* **Work instruction**
If an entry holds an image, leave that image out and transcribe everything else exactly.

* **Exercise material**
+ + +

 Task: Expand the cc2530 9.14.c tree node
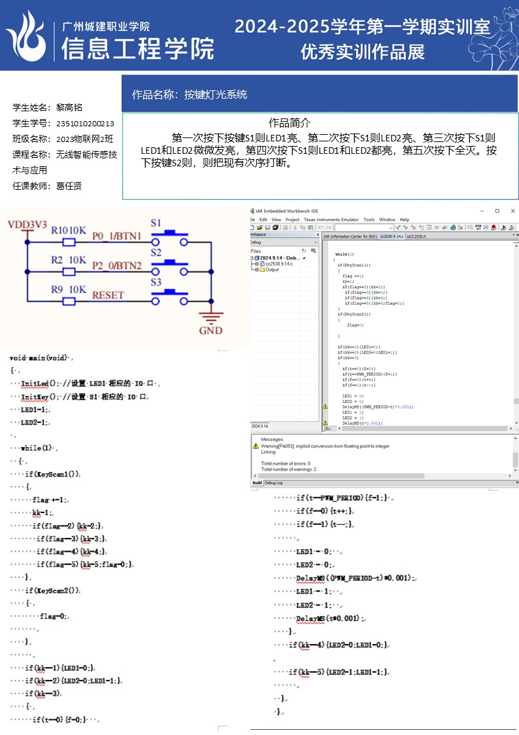pyautogui.click(x=256, y=264)
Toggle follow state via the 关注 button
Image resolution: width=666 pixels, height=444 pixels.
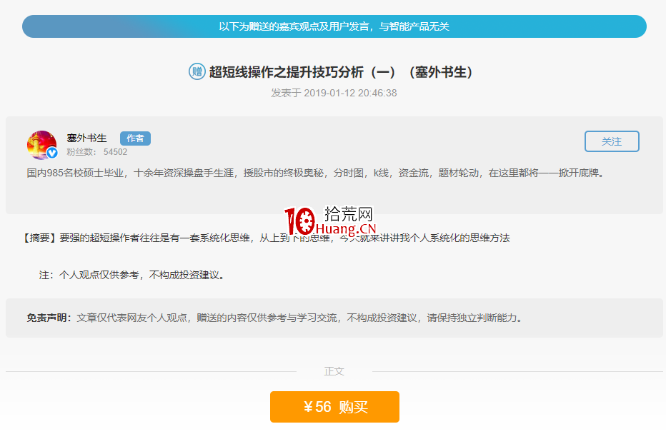click(612, 141)
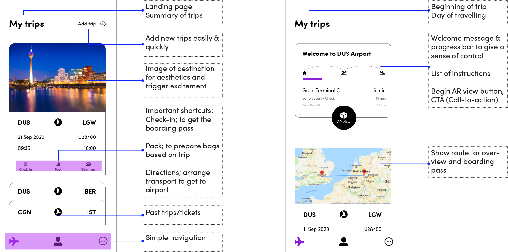Open more options in left navigation bar
The width and height of the screenshot is (508, 252).
[x=103, y=241]

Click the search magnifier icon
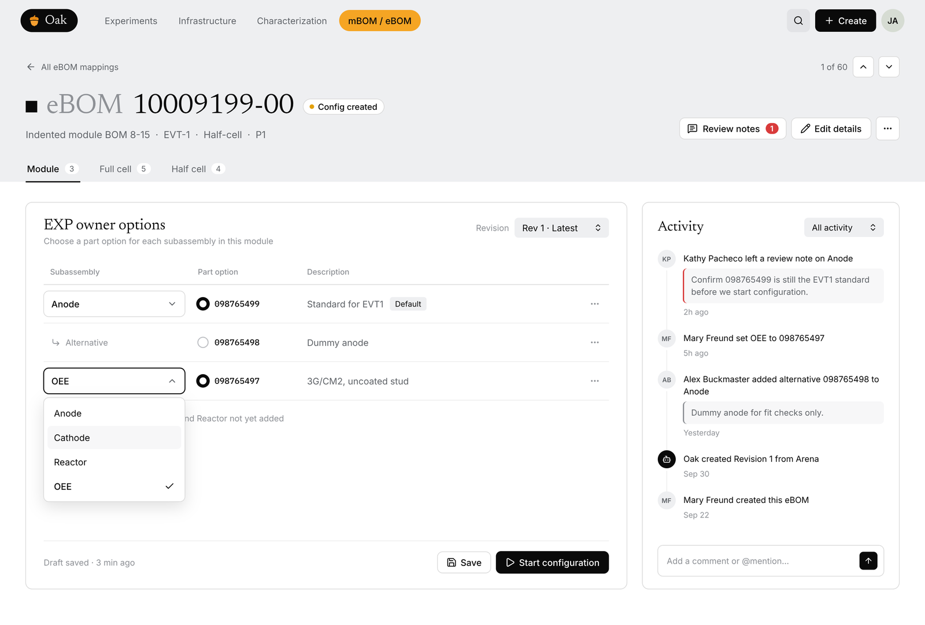(798, 21)
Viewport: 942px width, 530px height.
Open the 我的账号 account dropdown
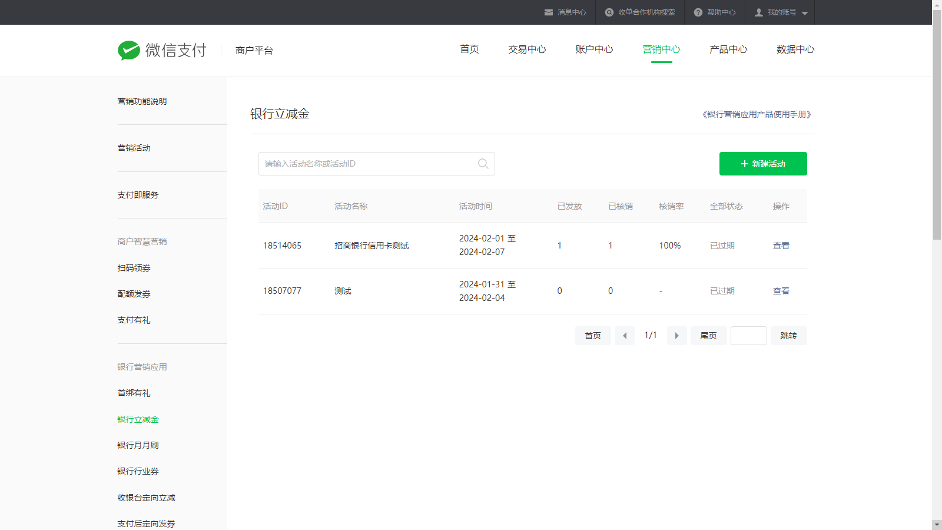pos(781,12)
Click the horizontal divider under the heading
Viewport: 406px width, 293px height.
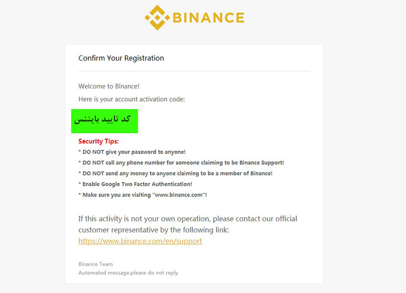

+ + +

* **Response to this task**
 Task: Expand the cc2530 9.14.c tree node
pyautogui.click(x=256, y=264)
Toggle follow state via the 关注 button
Image resolution: width=666 pixels, height=444 pixels.
click(612, 141)
Open more options in left navigation bar
The width and height of the screenshot is (508, 252).
[x=103, y=241]

Click the search magnifier icon
(798, 21)
Viewport: 942px width, 530px height.
Open the 我的账号 account dropdown
pos(781,12)
Click the horizontal divider under the heading
Viewport: 406px width, 293px height.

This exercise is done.